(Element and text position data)
"""
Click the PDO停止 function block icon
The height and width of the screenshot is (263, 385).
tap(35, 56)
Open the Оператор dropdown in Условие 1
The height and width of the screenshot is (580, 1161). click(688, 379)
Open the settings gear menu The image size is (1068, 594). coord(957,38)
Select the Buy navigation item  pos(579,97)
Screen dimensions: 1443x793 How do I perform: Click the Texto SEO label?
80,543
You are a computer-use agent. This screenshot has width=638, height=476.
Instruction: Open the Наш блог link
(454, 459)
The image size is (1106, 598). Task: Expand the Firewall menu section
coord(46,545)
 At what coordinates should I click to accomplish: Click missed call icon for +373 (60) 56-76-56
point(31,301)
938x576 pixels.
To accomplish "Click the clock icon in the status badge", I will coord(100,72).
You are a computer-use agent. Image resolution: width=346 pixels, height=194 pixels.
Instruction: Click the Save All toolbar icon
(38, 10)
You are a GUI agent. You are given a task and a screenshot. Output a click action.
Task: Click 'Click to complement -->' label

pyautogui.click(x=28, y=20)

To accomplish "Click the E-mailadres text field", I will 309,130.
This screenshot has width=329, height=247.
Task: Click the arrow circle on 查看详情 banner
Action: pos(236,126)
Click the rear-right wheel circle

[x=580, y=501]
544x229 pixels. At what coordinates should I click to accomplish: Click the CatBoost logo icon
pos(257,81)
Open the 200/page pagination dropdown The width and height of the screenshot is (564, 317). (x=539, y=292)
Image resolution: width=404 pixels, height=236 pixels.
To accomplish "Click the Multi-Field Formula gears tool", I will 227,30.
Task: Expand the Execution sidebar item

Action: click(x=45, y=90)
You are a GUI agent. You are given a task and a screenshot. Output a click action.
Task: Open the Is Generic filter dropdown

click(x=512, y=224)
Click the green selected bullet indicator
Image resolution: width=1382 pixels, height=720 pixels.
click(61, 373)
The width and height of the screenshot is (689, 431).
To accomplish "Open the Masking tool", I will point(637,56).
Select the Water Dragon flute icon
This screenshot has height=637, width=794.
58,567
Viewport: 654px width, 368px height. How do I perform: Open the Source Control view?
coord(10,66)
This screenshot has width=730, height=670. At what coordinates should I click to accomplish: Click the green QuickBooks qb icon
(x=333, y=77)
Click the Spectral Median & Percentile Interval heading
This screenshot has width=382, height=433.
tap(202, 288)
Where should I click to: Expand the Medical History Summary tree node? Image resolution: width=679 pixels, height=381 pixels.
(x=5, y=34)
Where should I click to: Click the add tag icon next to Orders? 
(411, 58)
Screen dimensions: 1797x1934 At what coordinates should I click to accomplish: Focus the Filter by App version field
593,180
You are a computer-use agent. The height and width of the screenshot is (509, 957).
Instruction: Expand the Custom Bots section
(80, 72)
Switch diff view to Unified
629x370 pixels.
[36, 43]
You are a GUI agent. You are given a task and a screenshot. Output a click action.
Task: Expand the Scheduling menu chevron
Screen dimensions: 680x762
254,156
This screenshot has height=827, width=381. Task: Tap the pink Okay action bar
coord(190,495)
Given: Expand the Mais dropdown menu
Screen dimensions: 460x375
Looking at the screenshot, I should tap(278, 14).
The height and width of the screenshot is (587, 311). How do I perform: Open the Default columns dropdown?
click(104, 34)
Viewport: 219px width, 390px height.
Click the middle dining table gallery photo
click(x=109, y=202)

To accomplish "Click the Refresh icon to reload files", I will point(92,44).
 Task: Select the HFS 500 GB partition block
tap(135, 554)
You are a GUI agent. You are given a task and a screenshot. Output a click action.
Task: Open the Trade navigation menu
"""
**Written request**. Copy every line of the entries, from the very start down through the line that contains "The height and width of the screenshot is (580, 1161).".

**Solution for this problem**.
Click the PDO停止 function block icon
The height and width of the screenshot is (263, 385).
tap(35, 56)
Open the Оператор dropdown in Условие 1
The height and width of the screenshot is (580, 1161). click(688, 379)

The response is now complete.